OPSX-5903: 1.5.3 to 1.5.4 SP2 ECS - The upgrade fails when the rke2-ingress-nginx-controller system exceeds its progress deadline.

Upgrade fails while running the following command:

kubectl rollout status deployment/rke2-ingress-nginx-controller -n kube-system --timeout=5m

Run the following command:

kubectl rollout status deployment/rke2-ingress-nginx-controller -n kube-system --timeout=5m

Run the command for Refresh ECS by performing the following steps:

Find the number of replicas for the deployment:

kubectl get deployment -n kube-system rke2-ingress-nginx-controller

Scale it down to 0:

kubectl scale deployment rke2-ingress-nginx-controller -n kube-system --replicas=0

Once all associated pods are terminated scale it back:

kubectl scale deployment rke2-ingress-nginx-controller -n kube-system --replicas=<n>

Resume upgrade.

OPSAPS-72270: Start ECS command fails on uncordon nodes step

In an ECS HA cluster sometimes, the server node restarts during start up. This causes the uncordon step to fail.

Run the following command on the same node to verify whether the kube-apiserver is ready:

kubectl get pods -n kube-system | grep kube-apiserver

Resume the command from the Cloudera Manager UI.

OPSAPS-72964 and OPSAPS-72769: Unseal Vault command fails after restarting the ECS service

Unseal Vault command fails sometimes, after restarting the ECS service.

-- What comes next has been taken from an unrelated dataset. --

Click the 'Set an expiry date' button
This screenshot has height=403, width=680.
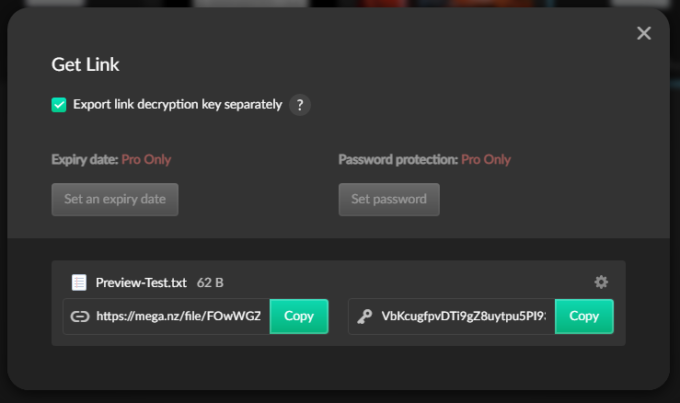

It may take sometime for the ECS cluster to be up and running after a restart operation. In case Unseal Vault fails after the restart operation please follow the below steps:

Verify that the pod vault-0 in the vault-system namespace is running.
Once it is in Running state, initiate the Unseal Vault command from the ECS service's Action menu.

OPSX-5986: ECS fresh install failing with helm-install-rke2-ingress-nginx pod failing to come into Completed state

ECS fresh install fails at the "Execute command Reapply All Settings to Cluster on service ECS" step due to a timeout waiting for helm-install. To confirm the issue, run the following kubectl command on the ECS server host to check if the pod is stuck in a running state:

kubectl get pods -n kube-system | grep helm-install-rke2-ingress-nginx

To resolve the issue, manually delete the pod by running the following command:

kubectl delete pod <helm-install-rke2-ingress-nginx-pod-name> -n kube-system

Then, click Resume to proceed with the fresh install process on the Cloudera Manager UI.